Nursing, midwifery, and care worker workforce reform

Care worker workforce reform

Nursing and midwifery workforce reform in Australia is essential for adapting to changing healthcare needs, improving patient outcomes, addressing health disparities, and ensuring that the right number of skilled professionals are empowered and enabled to provide timely and high-quality care.

It demands strategic planning, improved education, and policy changes to help build a sustainable workforce that meets the increasing demand for healthcare services. 

Challenges to achieving this outcome include addressing undergraduate nursing and midwifery student attrition rates. The Australian Nursing and Midwifery Federation (ANMF) has identified that students not being able to work while undertaking mandatory clinical placements is part of the problem. 

“Clinical placements are often demanding, requiring students to dedicate significant time, money, and resources to gain hands-on experience in healthcare settings.

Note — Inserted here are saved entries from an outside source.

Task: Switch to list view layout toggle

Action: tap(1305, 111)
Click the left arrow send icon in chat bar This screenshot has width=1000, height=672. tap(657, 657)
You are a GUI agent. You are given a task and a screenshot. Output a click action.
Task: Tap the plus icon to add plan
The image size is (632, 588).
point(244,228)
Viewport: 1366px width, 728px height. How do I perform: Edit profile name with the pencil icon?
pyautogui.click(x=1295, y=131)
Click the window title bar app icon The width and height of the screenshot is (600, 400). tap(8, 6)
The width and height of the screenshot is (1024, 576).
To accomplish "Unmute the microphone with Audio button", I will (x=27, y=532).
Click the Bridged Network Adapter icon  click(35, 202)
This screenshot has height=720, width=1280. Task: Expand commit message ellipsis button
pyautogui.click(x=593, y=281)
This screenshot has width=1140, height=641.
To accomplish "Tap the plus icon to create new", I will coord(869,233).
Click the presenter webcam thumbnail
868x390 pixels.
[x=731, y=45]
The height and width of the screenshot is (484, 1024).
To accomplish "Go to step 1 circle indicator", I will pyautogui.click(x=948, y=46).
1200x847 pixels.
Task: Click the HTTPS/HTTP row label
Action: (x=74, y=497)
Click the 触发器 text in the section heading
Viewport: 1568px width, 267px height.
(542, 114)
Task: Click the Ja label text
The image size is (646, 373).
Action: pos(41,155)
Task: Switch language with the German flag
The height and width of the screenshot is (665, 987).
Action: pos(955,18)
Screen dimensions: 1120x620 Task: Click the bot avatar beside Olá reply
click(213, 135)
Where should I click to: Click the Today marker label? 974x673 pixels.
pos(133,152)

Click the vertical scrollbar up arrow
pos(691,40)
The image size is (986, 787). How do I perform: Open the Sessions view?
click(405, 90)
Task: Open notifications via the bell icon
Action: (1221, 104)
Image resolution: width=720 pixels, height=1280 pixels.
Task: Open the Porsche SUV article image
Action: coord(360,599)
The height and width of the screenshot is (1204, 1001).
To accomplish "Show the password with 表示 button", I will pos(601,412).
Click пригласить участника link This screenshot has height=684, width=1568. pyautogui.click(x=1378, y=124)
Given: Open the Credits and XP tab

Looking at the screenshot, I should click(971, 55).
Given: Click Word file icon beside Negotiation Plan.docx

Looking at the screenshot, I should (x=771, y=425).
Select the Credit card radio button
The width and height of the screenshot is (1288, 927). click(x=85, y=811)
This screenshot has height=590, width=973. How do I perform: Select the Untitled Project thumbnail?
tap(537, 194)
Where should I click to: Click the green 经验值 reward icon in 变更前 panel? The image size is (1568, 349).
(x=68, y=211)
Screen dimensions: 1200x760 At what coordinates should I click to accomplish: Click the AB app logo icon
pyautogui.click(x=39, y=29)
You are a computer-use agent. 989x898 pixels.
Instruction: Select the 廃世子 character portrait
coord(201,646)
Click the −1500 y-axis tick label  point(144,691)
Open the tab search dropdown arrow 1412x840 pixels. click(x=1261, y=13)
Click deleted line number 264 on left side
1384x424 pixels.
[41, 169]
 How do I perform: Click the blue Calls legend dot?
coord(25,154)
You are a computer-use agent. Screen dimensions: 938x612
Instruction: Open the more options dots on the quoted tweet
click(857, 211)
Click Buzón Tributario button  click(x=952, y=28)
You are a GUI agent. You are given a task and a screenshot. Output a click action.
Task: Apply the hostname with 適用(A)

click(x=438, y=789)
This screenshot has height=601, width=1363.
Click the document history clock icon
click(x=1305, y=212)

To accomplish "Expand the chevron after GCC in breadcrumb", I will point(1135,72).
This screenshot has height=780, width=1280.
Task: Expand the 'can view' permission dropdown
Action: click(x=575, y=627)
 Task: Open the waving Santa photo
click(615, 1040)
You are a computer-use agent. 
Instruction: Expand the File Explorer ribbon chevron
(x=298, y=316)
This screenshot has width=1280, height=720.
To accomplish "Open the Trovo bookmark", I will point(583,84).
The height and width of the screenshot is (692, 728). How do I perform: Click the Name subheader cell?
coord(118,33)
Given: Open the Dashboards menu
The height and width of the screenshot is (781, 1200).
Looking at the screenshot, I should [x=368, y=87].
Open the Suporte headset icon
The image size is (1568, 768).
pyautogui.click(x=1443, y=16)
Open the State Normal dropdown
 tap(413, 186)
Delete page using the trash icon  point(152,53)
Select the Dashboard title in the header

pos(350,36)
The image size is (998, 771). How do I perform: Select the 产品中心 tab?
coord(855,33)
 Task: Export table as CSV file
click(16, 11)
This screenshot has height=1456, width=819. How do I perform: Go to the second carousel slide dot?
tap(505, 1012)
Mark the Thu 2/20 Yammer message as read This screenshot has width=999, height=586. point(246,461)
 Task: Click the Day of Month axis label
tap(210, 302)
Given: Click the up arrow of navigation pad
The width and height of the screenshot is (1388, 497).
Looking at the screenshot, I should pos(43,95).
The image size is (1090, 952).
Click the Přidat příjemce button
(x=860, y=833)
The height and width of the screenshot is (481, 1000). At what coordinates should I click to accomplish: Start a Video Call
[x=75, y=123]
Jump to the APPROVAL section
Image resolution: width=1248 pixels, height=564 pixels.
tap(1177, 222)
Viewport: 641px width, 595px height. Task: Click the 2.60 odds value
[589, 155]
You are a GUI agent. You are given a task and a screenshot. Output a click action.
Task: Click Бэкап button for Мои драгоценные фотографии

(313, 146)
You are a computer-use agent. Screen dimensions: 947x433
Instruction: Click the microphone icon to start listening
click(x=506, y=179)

Typically, students complete 800 hours of unpaid placements throughout their degrees,” ANMF Federal Secretary Annie Butler said. 

“This limits their ability to work part-time jobs to support themselves, causing untold financial and emotional strain.” 

Feedback from the ANMF’s state and territory branches suggests some of the most common problems with the current system include a lack of affordable student accommodation, a lack of support to facilitate travel to placements, especially in rural and regional areas, and lack of support from clinical placement providers and preceptors. 

“This year, the ANMF has committed to lobbying both federal and state governments to provide funding to pay nursing and midwifery students while on clinical placement to safeguard our future workforce,” Ms Butler said. “Paying students undertaking clinical placements will help ease the financial stress and burden they currently face and, importantly, allow them to remain enrolled and committed to their studies as they strive to join the workforce.” 

The growing need to attract and retain skilled nurses and midwives is also high on the ANMF’s agenda. 

Fostering a satisfied and engaged workforce is now paramount for the sustainability of the workforce, and the ANMF is actively engaged in developing a range of strategies to tackle these issues. This will include developing strategies to enhance the recruitment of nurses and midwives, especially new graduates, and, most significantly, implementing strategies to improve retention in all settings, particularly in rural and remote areas, by exploring incentives like allowances. 

The National Nursing Workforce Strategy is poised to provide a future-focused national direction for the profession to ensure it continues to meet the evolving care needs of Australian communities. 

Additionally, the implementation of strengthening Medicare reforms, including the independent Scope of Practice Review, is underway.

This review is exploring ways to unleash the full potential of primary healthcare professionals, allowing them to work to their full extent of skills and training. The focus is on the system changes and practical improvements to enhance productivity and deliver safe, affordable patient care. 

A joint response from peak nursing organisations in Australia, including the ANMF, highlighted shared issues and offered insights into maximising the impact of the Scope of Practice Review. Key recommendations included prioritising patient/consumer-centred care, ensuring access to the best care from all healthcare providers, especially nurse practitioners, advocating for funding reform, and supporting ongoing education and professional development for primary healthcare nurses and midwives.

Additionally, removing existing barriers preventing access to the Medicare Benefits Schedule (MBS) and Pharmaceutical Benefits Schedule (PBS) by nurses and midwives will prove crucial to enabling them to work to their full scope of practice. 

“Supporting nurses and midwives to work to their full scope of practice will enable equitable access to safe and affordable primary healthcare for all Australians,” Ms Butler said. 

“Working to and expanding their scope of practice by incorporating new areas of clinical work and education offers nurses and midwives the opportunity for expanded career pathways and progression, increased job satisfaction, and reduced burnout and attrition.”